But luckily everyone (the biological father, the court, the police) refused to
play along.

------
arielweisberg
The medical profession really scares me. They have no respect or concern for
patients and are largely going through the motions of providing care with no
concern for successful outcomes. I find this to be consistently true in every
encounter.

I fired my last PCP because they lied about treating me for depression
complete with fictional prescriptions. I found out when I couldn't get
disability insurance (at a sane price) because there was history of depression
in my records I didn't know about.

I asked the PCP to correct it and they said they couldn't they might get sued
for insurance fraud. What a joke!

So I avoided doctors for three years. Eventually I got to a new PCP and guess
what I find when I check their notes? A herniated disk I don't have (I know, I
have the MRI to prove it) and they claimed I was being treated for ADD even
though I haven't been treated for that since I left my last PCP and we didn't
talk about it beyond my mentioning I used to "have" it.

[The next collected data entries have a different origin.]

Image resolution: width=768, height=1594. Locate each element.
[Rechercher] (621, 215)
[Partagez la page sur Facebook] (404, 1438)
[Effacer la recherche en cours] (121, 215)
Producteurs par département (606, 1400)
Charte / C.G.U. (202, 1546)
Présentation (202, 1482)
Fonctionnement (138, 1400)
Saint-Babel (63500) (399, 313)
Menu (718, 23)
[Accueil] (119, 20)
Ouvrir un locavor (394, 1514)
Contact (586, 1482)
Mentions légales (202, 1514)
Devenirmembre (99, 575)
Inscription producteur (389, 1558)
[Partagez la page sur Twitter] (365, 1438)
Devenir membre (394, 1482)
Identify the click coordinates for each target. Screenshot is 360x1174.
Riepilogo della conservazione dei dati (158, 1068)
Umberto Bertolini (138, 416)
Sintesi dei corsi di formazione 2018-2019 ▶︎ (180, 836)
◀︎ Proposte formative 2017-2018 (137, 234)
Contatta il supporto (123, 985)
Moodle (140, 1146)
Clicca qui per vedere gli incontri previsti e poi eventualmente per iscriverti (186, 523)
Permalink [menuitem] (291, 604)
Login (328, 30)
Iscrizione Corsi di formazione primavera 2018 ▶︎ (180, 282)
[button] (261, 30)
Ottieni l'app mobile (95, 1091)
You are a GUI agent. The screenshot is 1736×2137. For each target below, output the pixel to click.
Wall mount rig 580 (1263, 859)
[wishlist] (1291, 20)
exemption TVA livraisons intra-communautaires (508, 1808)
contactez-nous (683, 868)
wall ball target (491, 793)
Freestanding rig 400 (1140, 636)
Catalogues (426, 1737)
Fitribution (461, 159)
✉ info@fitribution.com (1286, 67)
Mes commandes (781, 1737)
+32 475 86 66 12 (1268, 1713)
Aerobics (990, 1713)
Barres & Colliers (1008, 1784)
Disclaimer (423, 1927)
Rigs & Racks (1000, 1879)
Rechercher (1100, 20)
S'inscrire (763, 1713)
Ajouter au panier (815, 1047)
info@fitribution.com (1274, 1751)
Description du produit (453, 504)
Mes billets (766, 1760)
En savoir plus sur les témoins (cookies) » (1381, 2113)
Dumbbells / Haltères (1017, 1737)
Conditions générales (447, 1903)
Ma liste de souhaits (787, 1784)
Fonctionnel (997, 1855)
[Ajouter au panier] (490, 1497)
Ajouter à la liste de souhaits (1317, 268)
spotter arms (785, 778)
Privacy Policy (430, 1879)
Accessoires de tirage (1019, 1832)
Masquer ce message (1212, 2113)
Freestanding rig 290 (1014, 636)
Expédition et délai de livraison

Believe it or not ADD is a thing insurance companies think can cease to be an
ongoing issue. You just have to stop taking the medication. And then poof you
go from being mentally ill to having a history of mental illness (yes ADD is a
mental illness). It's critically important you not let medical professionals
claim you are being treated for fictional things and how long it has been
since you were treated matters a lot. If you let them claim they are treating
you for a long ago resolved condition they revive it and suddenly you are a
bigger liability.

If you go to purchase insurance on the open market or long term disability you
will be dinged for the rest of your life for anything they claim as part of
their insurance fraud. If it's an ongoing or recent issue you are dinged even
worse.

PCPs in particular are financially incentivized to invent issues they are
treating you for in their records because they can bill more for office visits
if they can increase the number, complexity, and seriousness of the conditions
they treat you for. And the insurance companies just take them at their word!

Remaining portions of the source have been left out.